I think that's one case where the shared memory scheme breaks, as we
have two kernels in charge of their own tags, and they obviously can't
be synchronised

Yes, if you can't trust the other entity to not change the tags, the
only option is to do an untagged access.

> What we don't have in the architecture is a memory type which allows
> access to tags but no tag checking. To access the data when the tags
> aren't known, the tag checking would have to be disabled via either a
> prctl() or by setting the PSTATE.TCO bit.

I guess that's point (3) in Steven's taxonomy. It still a bit ugly to
fit in an existing piece of userspace, specially if it wants to use
MTE for its own benefit.

I agree it's ugly. For the device DMA emulation case, the only sane way
is to mimic what a real device does - no tag checking. For a generic
implementation, this means that such shared memory should not be mapped
with PROT_MTE on the VMM side. I guess this leads to your point that
sharing doesn't work for this scenario ;).

Exactly ;-)

> The kernel accesses the user memory via the linear map using a match-all
> tag 0xf, so no TCO bit toggling. For user, however, we disabled such
> match-all tag and it cannot be enabled at run-time (at least not easily,
> it's cached in the TLB). However, we already have two modes to disable
> tag checking which Qemu could use when migrating data+tags.

I wonder whether we will have to have something kernel side to
dump/reload tags in a way that matches the patterns used by live
migration.

We have something related - ptrace dumps/resores the tags.

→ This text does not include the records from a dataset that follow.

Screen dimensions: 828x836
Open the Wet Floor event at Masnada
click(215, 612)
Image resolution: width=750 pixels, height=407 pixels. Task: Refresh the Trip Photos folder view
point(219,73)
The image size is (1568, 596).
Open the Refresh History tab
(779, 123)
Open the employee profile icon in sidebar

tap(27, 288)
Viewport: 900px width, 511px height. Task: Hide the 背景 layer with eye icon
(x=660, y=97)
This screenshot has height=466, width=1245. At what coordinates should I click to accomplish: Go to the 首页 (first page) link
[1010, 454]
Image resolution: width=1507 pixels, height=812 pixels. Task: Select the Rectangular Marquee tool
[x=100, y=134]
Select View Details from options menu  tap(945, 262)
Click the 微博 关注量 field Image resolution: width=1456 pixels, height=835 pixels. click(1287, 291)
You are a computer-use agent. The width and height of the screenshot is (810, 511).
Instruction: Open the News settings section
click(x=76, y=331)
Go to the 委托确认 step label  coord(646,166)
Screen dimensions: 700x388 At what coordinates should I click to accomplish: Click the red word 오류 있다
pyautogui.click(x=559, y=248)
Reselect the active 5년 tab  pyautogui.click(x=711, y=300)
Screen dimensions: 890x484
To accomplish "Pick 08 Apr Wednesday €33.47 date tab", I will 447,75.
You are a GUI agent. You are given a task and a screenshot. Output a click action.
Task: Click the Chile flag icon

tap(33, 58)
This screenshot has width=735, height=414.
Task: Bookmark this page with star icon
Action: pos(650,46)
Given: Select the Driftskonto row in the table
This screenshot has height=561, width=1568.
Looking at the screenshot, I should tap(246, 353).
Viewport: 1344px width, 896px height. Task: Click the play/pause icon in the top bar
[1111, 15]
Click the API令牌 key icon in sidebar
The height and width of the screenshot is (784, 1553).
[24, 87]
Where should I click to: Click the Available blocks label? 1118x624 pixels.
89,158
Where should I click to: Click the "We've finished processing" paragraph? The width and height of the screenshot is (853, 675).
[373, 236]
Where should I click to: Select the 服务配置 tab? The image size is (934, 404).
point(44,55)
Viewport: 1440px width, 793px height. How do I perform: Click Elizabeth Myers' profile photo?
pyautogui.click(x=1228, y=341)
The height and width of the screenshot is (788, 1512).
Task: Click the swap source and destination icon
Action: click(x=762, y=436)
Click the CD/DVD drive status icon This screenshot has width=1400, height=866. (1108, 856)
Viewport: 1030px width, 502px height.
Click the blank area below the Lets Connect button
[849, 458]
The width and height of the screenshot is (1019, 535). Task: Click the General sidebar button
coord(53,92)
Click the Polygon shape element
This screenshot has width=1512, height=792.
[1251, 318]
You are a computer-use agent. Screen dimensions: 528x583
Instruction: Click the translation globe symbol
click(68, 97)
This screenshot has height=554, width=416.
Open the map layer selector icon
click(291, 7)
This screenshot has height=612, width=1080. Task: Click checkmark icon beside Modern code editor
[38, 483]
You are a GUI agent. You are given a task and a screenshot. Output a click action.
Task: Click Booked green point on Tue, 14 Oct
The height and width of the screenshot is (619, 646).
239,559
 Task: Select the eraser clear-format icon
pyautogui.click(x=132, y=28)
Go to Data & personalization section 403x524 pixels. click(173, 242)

Can the same
concept be expanded to a KVM ioctl?

Yes, although I wonder whether we should integrate this deeply into
the dirty-log mechanism: it would be really interesting to dump the
tags at the point where the page is flagged as clean from a dirty-log
point of view. As the page is dirtied, discard the saved tags.

It is probably expensive, but it ensures that the VMM sees consistent
tags (if the page is clean, the tags are valid). Of course, it comes
with the added requirement that the VMM allocates enough memory to
store the tags, which may be a tall order. I'm not sure how to
give a consistent view to userspace otherwise.

It'd be worth looking at how much we can reuse from the ptrace (and
I expect swap?) code to implement this.

Thanks,

M.
--
Jazz is not dead. It just smells funny...